AIM OF THE TASK =
Locate the lines of the listing below that hold "agent", then copy each of them.

GIVEN INFORMATION =
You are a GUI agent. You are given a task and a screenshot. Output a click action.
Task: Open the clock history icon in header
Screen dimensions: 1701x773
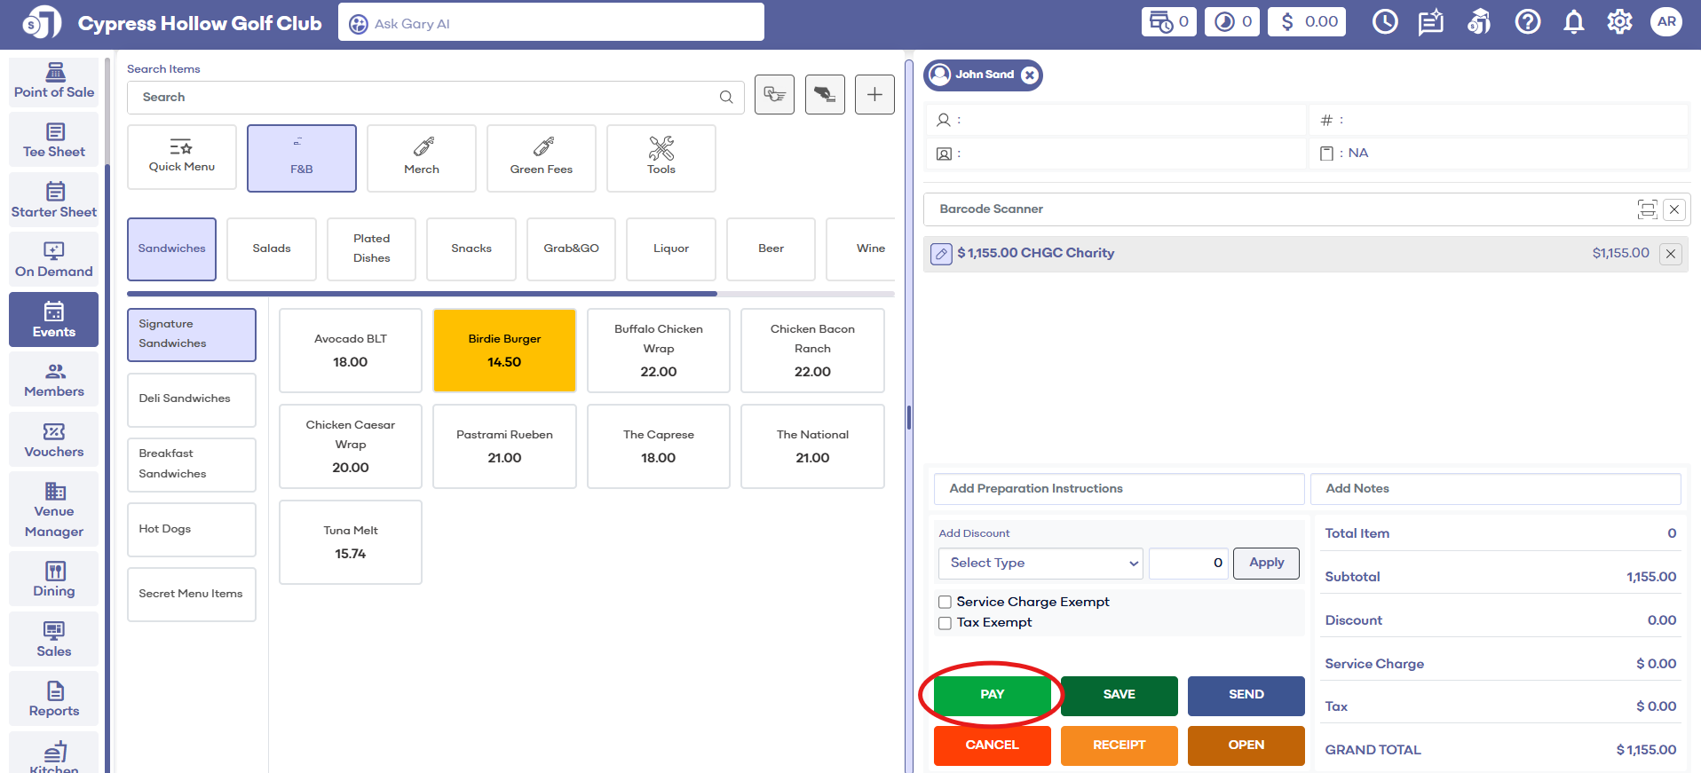(1384, 22)
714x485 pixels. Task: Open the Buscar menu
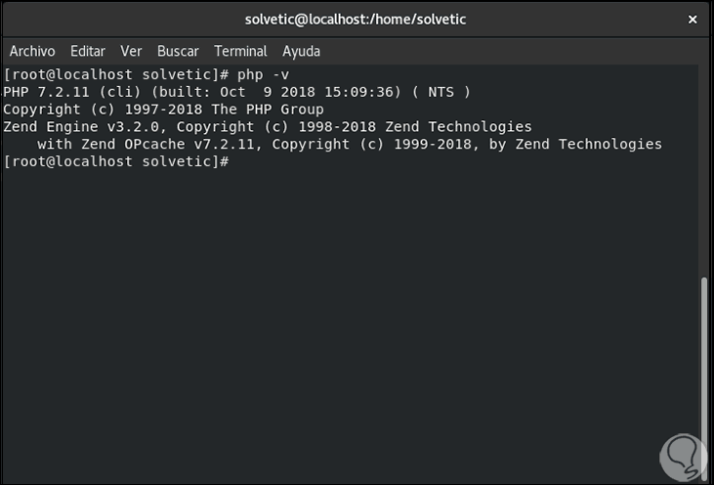(x=178, y=51)
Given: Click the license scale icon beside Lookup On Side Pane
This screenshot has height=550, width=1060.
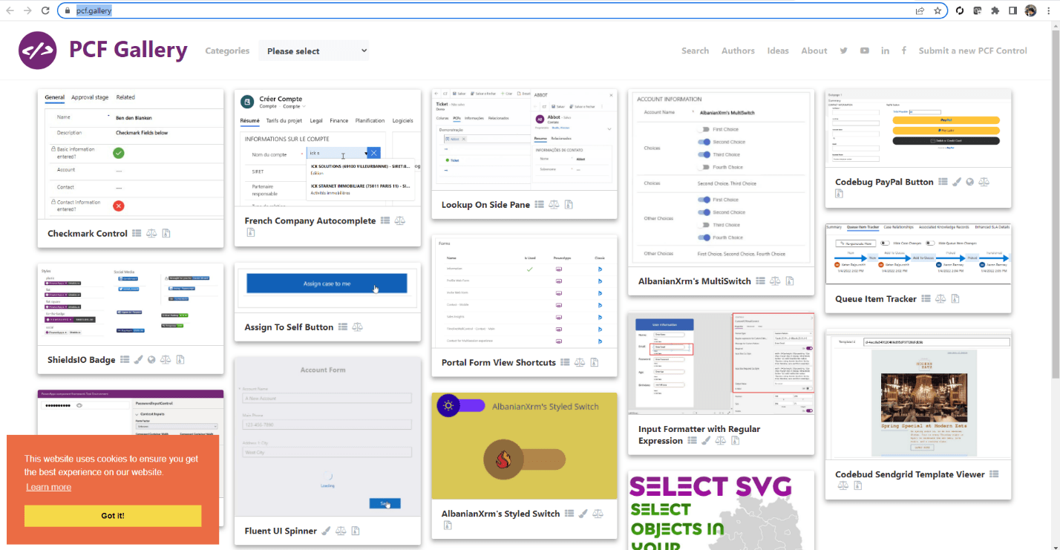Looking at the screenshot, I should (x=554, y=204).

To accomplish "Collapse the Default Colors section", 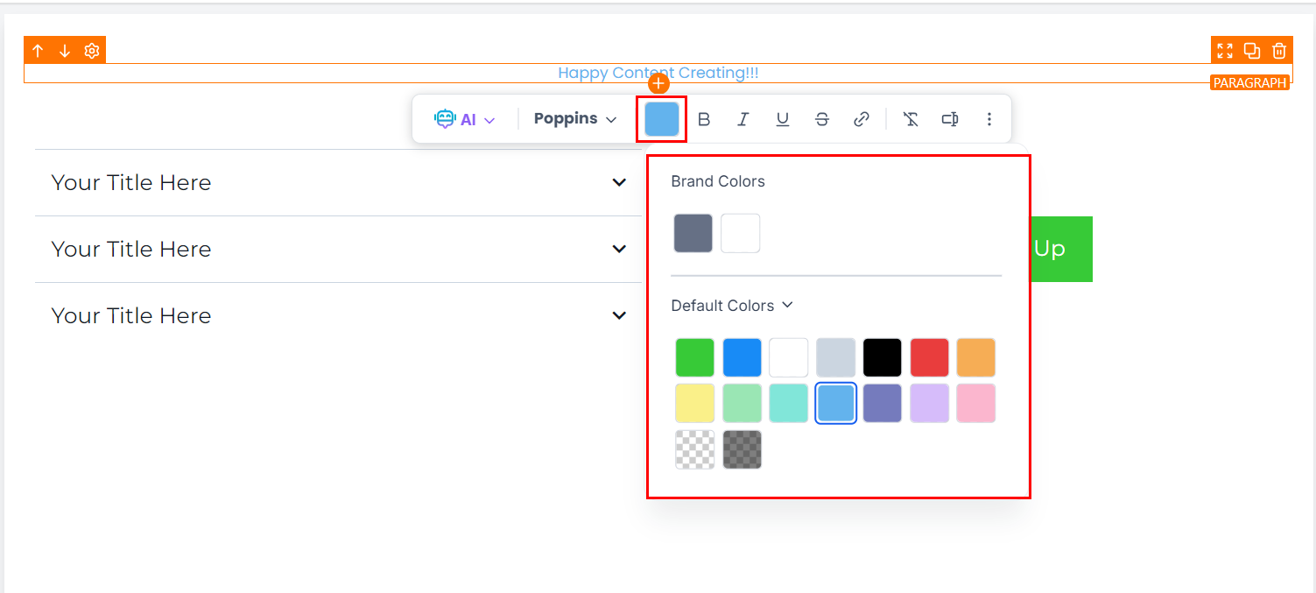I will tap(732, 306).
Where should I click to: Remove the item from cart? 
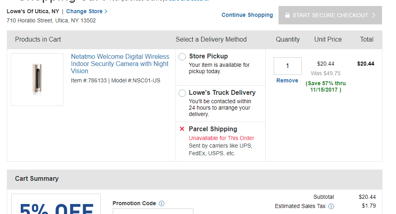pos(287,80)
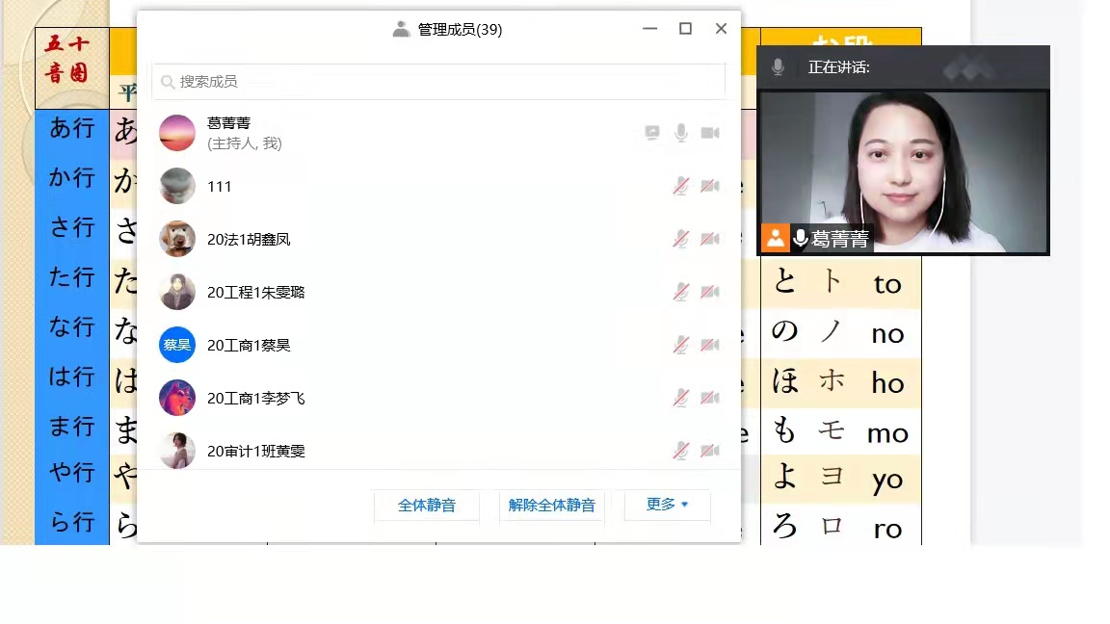
Task: Maximize the 管理成员 window
Action: coord(685,29)
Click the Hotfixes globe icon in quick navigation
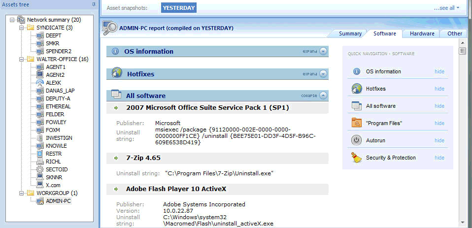 pos(357,89)

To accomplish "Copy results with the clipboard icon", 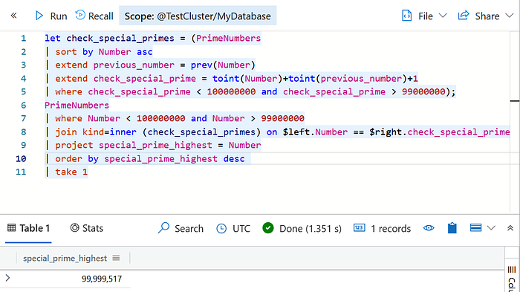I will click(x=452, y=228).
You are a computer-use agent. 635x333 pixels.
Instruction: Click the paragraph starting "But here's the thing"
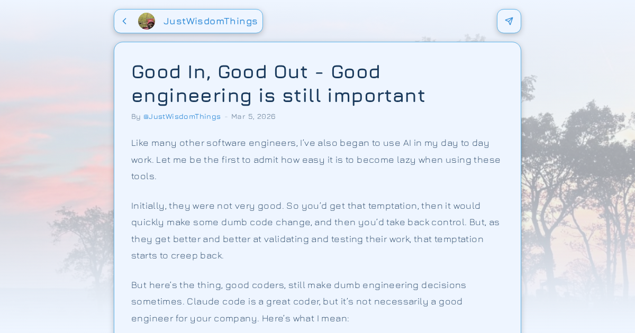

RESPONSE AREA =
You are a GUI agent. You are given a task and a screenshot. Output a click action.
You are a computer-use agent. 635x333 pixels.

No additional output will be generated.